Außerdem gibt der Generalanwalt den Beschwerden Recht, die in der Rückkehrpflicht eine Benachteiligung für EU-Mitgliedstaaten sehen, die am Rande der EU liegen - oder wie Malta und Zypern sogar auf einer Insel. Der Aufwand für Unternehmen aus diesen Staaten sei viel höher als für Unternehmen aus Mitgliedstaaten in Zentraleuropa.
Dadurch würde der Wettbewerb verzerrt. Gegen die Rückkehrpflicht für Lkw hatten die Länder Zypern, Litauen, Bulgarien, Rumänien, Ungarn, Polen und Malta geklagt.
Vorgeschichte: Klagen gegen 14 neue Regelungen des Mobilitätspakets
All diese Länder hatten im Oktober 2020, wenige Wochen nach Verabschiedung des Mobilitätpakets, Klagen gegen insgesamt 14 neue Regelungen des Pakets beim EuGH eingereicht.
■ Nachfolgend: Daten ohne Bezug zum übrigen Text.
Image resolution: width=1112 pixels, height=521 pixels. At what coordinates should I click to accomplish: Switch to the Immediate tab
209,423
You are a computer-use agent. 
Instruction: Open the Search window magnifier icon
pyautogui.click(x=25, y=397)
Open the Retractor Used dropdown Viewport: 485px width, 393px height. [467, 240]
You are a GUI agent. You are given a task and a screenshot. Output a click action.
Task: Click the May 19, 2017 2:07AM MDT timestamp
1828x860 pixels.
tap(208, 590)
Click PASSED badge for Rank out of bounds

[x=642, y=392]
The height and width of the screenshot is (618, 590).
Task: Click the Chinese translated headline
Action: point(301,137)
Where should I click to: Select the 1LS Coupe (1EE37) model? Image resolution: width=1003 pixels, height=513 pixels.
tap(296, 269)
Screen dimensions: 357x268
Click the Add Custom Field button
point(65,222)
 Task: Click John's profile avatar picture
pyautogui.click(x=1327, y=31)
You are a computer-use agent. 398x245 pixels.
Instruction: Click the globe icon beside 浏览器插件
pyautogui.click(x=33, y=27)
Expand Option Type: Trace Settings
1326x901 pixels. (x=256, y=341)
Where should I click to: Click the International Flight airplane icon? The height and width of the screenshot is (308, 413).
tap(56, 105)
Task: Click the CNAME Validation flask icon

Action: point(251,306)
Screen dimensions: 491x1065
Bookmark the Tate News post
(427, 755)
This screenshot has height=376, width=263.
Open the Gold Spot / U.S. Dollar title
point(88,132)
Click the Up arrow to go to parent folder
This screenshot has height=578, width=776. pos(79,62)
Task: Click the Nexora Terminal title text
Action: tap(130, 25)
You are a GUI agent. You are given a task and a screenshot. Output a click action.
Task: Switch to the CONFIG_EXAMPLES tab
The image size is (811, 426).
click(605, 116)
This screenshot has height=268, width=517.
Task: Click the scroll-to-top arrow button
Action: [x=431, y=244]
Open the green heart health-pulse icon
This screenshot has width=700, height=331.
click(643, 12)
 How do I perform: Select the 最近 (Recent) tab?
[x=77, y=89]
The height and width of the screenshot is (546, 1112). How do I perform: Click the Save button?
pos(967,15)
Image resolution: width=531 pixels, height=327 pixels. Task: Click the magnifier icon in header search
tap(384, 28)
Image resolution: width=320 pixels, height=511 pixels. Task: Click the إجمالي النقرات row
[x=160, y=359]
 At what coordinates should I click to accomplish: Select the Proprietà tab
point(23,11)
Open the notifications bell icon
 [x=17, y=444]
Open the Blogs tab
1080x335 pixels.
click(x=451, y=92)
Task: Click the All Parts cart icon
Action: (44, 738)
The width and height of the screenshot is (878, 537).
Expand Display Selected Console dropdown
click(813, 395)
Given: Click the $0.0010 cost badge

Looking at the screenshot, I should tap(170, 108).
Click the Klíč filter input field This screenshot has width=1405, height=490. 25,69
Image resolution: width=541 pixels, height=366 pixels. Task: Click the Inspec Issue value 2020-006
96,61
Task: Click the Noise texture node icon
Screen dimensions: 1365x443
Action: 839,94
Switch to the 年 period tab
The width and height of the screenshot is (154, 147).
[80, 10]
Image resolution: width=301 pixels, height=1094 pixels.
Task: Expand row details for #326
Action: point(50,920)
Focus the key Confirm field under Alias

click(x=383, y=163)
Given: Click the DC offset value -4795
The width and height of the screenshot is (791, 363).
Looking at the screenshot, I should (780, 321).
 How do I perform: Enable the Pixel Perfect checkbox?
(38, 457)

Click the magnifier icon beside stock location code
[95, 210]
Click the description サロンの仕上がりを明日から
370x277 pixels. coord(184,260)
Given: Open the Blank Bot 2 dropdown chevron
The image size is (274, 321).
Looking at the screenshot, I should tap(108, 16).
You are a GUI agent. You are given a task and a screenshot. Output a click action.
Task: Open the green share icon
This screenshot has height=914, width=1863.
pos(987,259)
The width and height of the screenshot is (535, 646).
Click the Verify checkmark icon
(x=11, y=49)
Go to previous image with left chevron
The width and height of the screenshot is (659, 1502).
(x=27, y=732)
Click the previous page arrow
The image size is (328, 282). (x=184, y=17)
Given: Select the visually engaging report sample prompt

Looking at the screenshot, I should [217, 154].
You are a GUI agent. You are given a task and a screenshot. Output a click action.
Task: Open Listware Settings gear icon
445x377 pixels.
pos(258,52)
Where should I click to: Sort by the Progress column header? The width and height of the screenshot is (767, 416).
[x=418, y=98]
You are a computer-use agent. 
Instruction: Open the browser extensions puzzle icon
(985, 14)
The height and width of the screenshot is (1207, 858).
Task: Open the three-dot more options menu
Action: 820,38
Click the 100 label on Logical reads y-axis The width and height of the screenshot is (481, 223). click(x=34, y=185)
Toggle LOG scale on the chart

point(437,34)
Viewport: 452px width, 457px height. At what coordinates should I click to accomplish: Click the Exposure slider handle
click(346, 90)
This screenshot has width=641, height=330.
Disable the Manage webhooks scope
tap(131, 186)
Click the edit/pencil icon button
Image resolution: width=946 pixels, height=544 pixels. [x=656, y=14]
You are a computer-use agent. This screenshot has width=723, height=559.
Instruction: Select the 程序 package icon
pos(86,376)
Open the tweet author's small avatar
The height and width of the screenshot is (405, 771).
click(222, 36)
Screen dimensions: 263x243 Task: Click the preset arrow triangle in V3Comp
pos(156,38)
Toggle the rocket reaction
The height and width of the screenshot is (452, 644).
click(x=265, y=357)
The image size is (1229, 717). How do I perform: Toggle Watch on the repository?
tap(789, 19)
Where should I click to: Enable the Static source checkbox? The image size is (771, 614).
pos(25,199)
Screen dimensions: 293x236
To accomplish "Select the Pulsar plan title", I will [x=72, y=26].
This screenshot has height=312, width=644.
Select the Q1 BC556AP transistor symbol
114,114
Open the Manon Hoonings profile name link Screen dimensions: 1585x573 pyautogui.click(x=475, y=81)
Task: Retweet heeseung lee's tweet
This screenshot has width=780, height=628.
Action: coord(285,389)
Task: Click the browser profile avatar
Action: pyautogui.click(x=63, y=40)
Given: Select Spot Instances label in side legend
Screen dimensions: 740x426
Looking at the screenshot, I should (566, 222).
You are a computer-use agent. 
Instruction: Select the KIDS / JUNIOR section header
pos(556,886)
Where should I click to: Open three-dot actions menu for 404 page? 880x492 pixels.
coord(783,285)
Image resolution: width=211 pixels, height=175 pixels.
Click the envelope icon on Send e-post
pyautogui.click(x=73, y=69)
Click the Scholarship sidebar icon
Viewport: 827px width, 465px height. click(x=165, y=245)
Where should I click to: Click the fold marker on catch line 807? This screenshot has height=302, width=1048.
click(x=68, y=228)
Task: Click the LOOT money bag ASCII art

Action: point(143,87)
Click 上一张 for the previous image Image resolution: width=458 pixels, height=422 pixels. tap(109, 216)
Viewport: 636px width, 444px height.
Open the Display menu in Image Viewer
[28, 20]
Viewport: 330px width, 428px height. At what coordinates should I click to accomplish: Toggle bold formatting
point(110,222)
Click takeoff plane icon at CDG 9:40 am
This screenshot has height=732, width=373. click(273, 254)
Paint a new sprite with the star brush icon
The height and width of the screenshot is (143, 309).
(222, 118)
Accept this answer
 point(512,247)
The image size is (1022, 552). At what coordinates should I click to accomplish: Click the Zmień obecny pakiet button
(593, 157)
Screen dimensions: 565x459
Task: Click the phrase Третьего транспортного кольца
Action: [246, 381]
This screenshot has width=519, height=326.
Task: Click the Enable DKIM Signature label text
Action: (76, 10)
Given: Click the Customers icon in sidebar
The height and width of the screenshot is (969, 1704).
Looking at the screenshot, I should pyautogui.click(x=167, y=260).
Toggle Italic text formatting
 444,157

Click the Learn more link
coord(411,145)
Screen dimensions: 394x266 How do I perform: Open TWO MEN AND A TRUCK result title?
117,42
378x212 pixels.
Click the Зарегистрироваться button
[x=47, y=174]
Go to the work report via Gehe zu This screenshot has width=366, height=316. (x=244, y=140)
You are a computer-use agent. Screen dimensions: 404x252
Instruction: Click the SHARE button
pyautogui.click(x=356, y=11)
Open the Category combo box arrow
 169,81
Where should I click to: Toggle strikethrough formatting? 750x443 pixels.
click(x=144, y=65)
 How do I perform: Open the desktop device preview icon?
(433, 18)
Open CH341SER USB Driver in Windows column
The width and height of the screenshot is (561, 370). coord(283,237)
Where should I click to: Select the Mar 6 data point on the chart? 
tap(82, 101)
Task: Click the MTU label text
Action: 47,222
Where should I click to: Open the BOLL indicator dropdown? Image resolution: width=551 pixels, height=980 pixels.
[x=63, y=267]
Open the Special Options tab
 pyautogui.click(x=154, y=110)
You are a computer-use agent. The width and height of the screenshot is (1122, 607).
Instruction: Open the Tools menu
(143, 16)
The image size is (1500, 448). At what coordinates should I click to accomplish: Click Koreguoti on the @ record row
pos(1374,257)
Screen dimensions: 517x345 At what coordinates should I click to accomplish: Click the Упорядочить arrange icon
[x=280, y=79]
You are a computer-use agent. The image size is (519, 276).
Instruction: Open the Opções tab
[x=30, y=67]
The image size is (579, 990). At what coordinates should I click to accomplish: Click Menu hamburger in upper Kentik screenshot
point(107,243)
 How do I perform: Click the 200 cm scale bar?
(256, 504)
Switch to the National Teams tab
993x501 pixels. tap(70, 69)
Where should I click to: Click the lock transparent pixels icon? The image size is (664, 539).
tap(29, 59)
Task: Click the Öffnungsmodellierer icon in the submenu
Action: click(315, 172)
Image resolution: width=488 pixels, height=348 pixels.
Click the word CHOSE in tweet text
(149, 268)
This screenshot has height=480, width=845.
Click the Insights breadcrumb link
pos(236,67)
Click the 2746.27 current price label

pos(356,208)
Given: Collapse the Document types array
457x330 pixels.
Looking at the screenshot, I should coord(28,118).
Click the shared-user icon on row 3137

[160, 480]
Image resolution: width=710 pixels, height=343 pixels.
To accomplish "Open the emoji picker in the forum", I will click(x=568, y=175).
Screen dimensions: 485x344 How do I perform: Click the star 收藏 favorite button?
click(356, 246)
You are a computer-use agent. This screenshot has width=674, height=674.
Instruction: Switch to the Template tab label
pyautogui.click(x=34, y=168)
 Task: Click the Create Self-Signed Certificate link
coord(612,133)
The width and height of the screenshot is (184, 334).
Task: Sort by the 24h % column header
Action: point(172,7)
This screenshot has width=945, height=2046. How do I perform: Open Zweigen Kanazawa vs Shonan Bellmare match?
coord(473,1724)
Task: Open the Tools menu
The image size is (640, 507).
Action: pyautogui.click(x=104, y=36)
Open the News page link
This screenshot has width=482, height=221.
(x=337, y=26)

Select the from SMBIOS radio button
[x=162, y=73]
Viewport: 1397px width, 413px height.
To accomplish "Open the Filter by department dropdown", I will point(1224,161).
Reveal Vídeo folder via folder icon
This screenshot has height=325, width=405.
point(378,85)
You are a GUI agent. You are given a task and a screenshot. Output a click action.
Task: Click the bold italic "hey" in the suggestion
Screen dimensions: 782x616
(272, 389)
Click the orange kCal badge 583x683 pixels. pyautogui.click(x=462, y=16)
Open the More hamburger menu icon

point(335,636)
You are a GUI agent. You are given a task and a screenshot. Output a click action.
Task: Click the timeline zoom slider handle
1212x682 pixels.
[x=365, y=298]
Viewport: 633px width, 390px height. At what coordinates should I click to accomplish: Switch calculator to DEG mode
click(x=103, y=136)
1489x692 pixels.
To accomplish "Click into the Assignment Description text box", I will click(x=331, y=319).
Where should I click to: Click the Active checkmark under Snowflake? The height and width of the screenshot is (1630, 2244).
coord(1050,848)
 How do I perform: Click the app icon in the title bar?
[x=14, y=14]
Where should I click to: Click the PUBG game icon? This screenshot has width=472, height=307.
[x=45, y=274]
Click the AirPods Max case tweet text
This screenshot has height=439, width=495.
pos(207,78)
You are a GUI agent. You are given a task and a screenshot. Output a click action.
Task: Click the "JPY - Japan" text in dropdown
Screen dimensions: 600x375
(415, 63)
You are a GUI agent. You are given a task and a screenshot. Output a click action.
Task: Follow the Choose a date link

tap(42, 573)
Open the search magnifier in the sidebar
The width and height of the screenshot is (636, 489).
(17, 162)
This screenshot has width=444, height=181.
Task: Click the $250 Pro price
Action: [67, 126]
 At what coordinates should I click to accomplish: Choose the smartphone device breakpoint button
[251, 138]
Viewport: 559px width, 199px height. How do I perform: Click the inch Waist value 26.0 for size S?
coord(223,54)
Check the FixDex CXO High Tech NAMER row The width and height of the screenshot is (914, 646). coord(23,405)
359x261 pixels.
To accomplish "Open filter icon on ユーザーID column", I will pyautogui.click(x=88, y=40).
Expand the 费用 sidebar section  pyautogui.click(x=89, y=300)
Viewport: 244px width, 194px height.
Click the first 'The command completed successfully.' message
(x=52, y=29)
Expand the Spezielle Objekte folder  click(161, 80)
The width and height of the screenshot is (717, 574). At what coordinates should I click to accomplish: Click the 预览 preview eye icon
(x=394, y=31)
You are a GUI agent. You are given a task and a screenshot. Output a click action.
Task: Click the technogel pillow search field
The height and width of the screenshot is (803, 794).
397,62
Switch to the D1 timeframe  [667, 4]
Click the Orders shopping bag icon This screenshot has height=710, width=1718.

Die Klagen sind unterschiedlich formuliert und begründet, und nicht alle Länder beklagen sich über die gleichen Neuerungen.
Als diskriminierend und nicht rechtens werden in den Klagen außer der Rückkehrpflicht für Fahrzeuge unter anderem noch gewertet:
- die neuen Kabotageregeln;
- die Verpflichtung der Fahrer, nach spätestens vier Wochen entweder nach Hause oder zu ihrem Stammunternehmen zurückzukehren;
- die Entsenderegeln für Lkw-Fahrer;
- das Verbot für Lkw-Fahrer, ihre wöchentlichen Ruhezeiten nicht im Fahrzeug verbringen zu dürfen;
- die Mindestanforderungen an Niederlassungen im Ausland sowie
- die Kontrollmöglichkeiten über den Tachographen.
Der Generalanwalt rät, all diese Klagen zurückzuweisen.
Wie geht es weiter?
Wann die EuGH-Richter ihr abschließendes Urteil sprechen, ist noch nicht bekannt. In der Regel dauert es nach Veröffentlichung der Empfehlungen des Generalanwalts noch einige Monate.